Understanding Cauchy Sequences in Banach Spaces

[dirk_mec1]

Homework Statement

http://img394.imageshack.us/img394/5994/67110701dt0.png

Homework Equations

A banach space is a complete normed space which means that every Cauchy sequence converges.

The Attempt at a Solution

I'm stuck at exercise (c).

Suppose $$(f_n)_n$$ is a Cauchy sequence in E. Then

$$|f_n-f_m| < \epsilon\ \forall\ n,m \leq N$$

so

$$|f'_n - f'_m| \leq |f'_n - f'_m|_{\infty} < \epsilon$$Am I going in the right direction?

 

[Dick]

You have that backwards. ||fn-fm||_E<epsilon implies ||f'n-f'm||_infinity<epsilon. Can you use the fact the difference in derivatives of fn and fm is small to prove the difference between fn and fm is small? Hence that fn(x) is a cauchy sequence for each x?

 

[dirk_mec1]

You have that backwards. ||fn-fm||_E<epsilon implies ||f'n-f'm||_infinity<epsilon.

Really? I don't see why this is so.

Can you use the fact the difference in derivatives of fn and fm is small to prove the difference between fn and fm is small? Hence that fn(x) is a cauchy sequence for each x?
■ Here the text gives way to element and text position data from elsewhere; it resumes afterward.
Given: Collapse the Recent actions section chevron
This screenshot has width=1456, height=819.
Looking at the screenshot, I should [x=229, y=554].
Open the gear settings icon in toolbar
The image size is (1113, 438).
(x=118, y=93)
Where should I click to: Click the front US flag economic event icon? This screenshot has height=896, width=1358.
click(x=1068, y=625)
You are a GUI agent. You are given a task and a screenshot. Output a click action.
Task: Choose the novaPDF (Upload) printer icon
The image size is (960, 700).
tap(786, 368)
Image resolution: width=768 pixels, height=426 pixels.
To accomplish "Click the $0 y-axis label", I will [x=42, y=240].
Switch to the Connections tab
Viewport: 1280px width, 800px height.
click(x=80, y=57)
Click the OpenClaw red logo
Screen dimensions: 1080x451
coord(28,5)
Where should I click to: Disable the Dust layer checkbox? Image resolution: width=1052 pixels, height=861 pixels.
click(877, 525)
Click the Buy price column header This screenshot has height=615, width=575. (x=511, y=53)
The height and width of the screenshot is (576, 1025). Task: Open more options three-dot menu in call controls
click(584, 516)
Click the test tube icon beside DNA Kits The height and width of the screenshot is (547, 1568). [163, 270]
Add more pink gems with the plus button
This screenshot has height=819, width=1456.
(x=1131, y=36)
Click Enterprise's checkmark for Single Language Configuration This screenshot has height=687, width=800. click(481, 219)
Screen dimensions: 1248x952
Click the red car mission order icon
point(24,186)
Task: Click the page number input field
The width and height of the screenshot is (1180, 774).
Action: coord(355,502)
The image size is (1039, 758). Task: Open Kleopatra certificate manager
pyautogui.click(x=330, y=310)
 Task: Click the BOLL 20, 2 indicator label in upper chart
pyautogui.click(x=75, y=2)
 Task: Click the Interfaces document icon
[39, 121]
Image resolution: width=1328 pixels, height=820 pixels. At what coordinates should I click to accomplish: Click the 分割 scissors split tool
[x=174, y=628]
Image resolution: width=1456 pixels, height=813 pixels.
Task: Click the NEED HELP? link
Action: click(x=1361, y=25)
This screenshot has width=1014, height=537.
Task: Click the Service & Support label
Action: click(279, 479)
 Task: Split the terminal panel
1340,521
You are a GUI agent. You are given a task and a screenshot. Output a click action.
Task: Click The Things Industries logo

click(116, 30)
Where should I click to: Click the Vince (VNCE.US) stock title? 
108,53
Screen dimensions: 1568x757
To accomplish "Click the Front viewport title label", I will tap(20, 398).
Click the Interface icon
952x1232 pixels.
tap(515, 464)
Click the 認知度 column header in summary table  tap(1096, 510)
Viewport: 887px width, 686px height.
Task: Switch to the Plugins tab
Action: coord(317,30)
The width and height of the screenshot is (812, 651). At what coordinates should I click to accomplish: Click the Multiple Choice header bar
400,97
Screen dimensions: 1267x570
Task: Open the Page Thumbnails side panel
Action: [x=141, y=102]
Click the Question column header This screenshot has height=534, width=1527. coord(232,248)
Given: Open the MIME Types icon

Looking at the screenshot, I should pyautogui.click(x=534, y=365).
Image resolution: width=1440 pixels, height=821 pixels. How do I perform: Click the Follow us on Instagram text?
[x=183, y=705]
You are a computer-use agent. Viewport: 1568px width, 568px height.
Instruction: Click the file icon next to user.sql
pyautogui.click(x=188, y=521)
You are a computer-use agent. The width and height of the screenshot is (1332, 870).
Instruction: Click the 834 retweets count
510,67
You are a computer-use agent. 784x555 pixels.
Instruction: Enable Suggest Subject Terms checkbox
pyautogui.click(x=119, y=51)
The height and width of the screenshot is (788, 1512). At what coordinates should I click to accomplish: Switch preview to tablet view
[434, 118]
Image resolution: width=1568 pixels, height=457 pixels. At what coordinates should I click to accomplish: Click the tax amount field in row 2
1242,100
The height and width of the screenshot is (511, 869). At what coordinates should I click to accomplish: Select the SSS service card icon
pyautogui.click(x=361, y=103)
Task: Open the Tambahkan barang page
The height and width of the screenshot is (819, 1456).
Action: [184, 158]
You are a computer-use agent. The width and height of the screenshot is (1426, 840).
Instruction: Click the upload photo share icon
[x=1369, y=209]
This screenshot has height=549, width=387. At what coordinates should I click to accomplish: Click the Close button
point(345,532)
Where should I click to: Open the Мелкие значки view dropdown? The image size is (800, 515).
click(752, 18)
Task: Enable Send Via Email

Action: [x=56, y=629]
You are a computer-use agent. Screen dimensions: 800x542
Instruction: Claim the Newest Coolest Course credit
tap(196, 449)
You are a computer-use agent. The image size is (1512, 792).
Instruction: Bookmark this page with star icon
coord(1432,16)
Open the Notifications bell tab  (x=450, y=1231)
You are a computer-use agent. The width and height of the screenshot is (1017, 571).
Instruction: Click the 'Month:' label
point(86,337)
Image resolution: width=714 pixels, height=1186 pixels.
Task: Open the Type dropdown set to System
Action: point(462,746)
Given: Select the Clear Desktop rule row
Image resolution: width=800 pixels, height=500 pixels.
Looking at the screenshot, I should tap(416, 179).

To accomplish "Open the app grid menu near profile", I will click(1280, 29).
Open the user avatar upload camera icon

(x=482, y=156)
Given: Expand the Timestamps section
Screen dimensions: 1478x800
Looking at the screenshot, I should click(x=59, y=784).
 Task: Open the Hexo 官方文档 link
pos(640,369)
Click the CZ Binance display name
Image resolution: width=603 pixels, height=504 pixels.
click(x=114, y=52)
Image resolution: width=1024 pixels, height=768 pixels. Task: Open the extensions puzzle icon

But what good will that do?



So here is the interpretation of the assignment in my eyes:

Given a Cauchy sequence $$(f_n)_n \in\ E$$ prove that $$||f_n-f||_E \rightarrow 0$$ and that f is in E.

So we have:

$$||f'_n -f'_m||_{\infty} < \epsilon\ \forall m,n \geq N$$

and we want: $$||f'_n -f'||_{\infty} \rightarrow 0\ \forall n \geq N$$

Is this correct?

 

[Dick]

Yes, that's it. Show f exists and has bounded derivative.

 

[dirk_mec1]

I'm sorry Dick, I have have been thinking about this but I can't seem to get f in E and converging.

Your posts imply that I should prove that f_n is a Cauchy sequence but what do I get from that? You also mention to use the deratives to prove that f_n is Cauchy: do you mean that I should use the definition of the derative?

 

[Dick]

You know there is a limiting function f', since f'_n(x) is a cauchy sequence in R for every x. So that sequence has a limit, define f'(x) to be that limit. f' is also continuous since it's a uniform limit of continuous functions. Once you have f' just define f to be the integral from 0 to x of f'(t)dt.